**Provided entries**
Start of Block
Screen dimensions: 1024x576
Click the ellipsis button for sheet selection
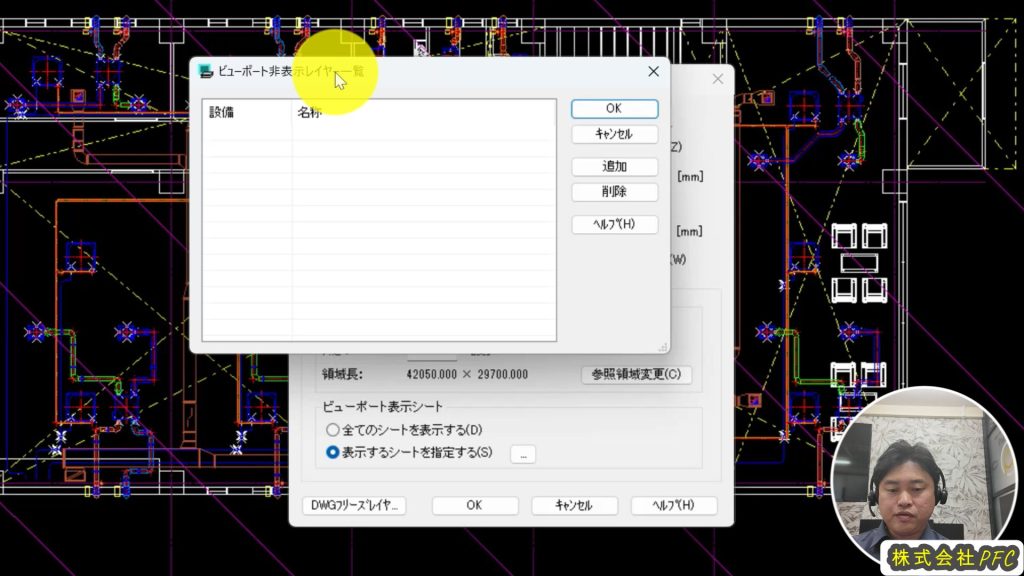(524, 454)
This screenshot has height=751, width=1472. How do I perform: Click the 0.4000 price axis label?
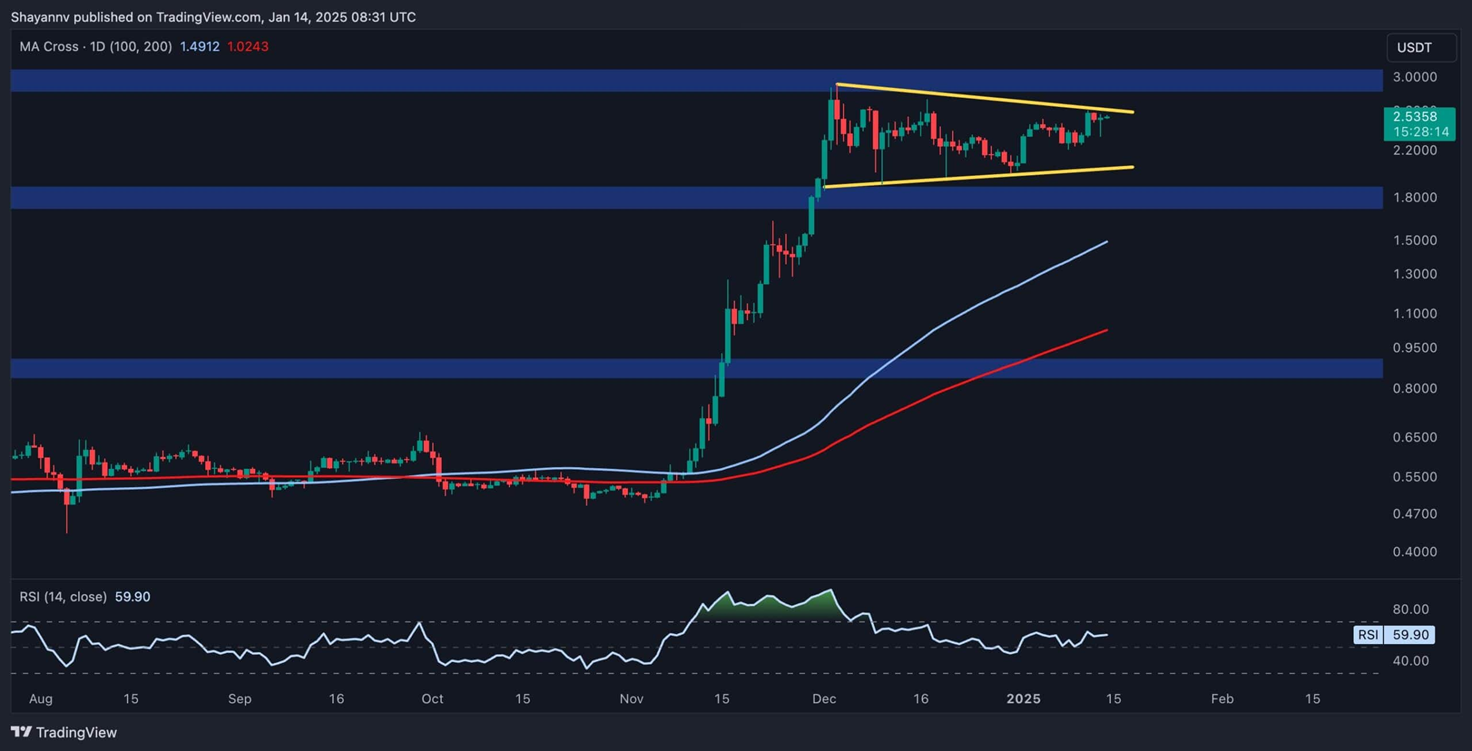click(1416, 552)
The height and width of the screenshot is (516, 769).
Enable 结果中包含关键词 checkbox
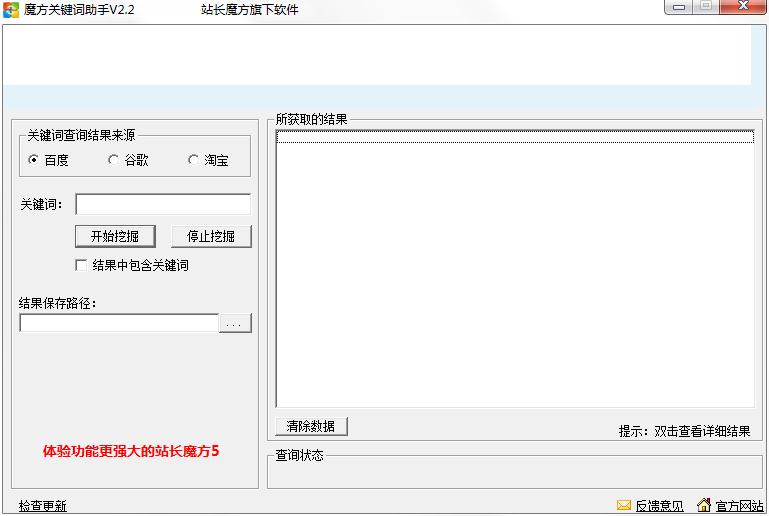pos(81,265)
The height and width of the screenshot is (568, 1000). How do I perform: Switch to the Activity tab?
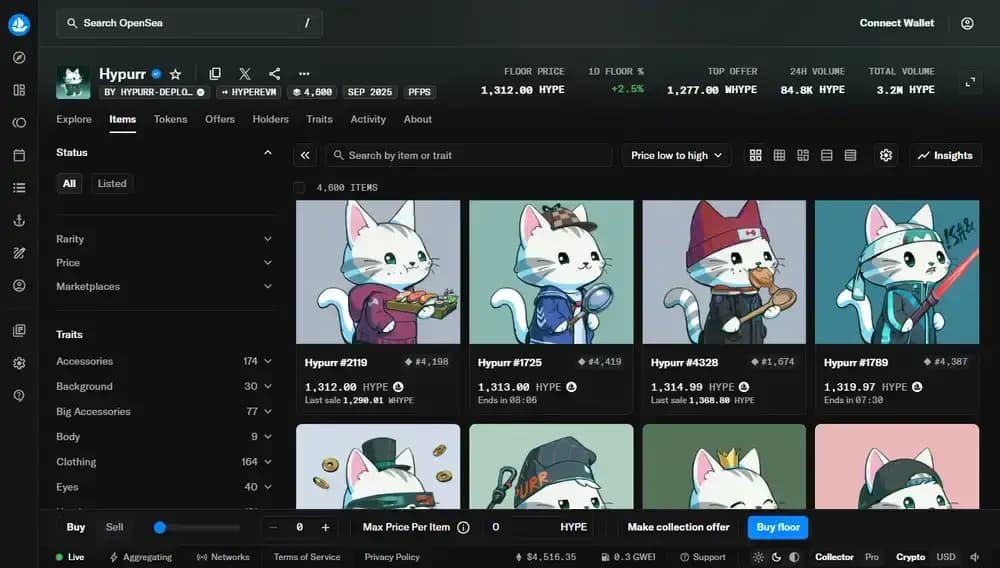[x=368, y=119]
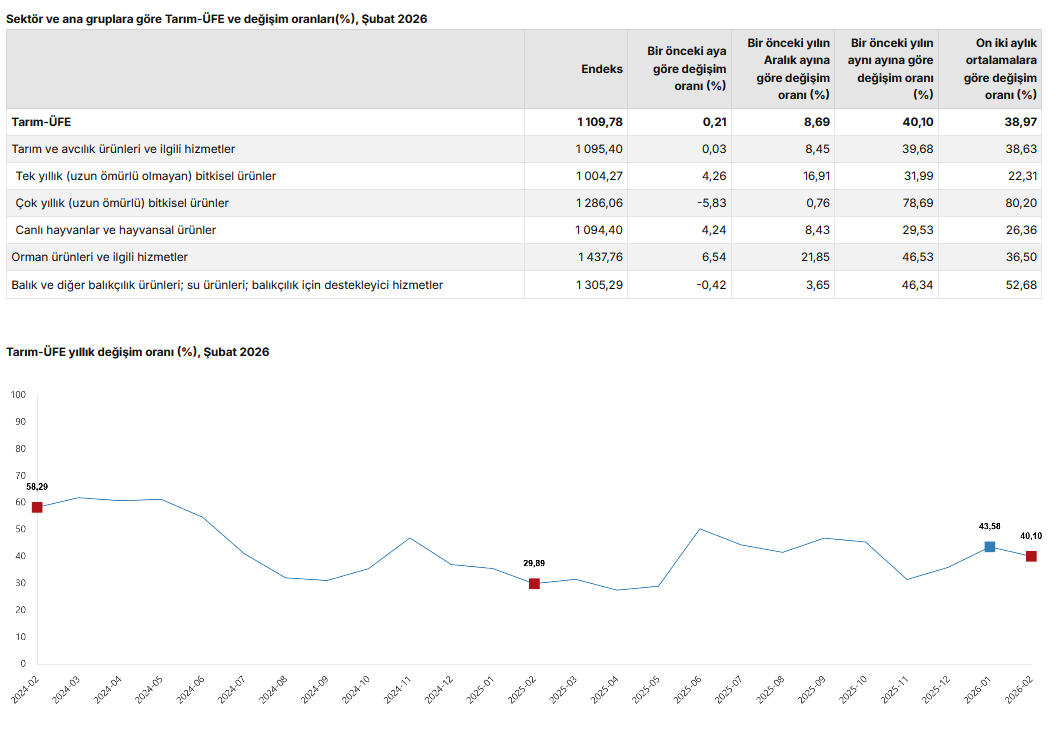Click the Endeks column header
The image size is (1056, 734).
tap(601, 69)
End of Block
**Exercise instructions**
In the answer, the entries should be restated verbatim, with all pictures omitted.

**Solution**
Screen dimensions: 1024x576
Click the ellipsis button for sheet selection
(524, 454)
This screenshot has height=751, width=1472. How do I perform: Click the 0.4000 price axis label?
click(1416, 552)
The height and width of the screenshot is (516, 769).
Enable 结果中包含关键词 checkbox
pos(81,265)
The height and width of the screenshot is (568, 1000). How do I perform: Switch to the Activity tab?
[x=368, y=119]
Click the Endeks column header
The image size is (1056, 734).
tap(601, 69)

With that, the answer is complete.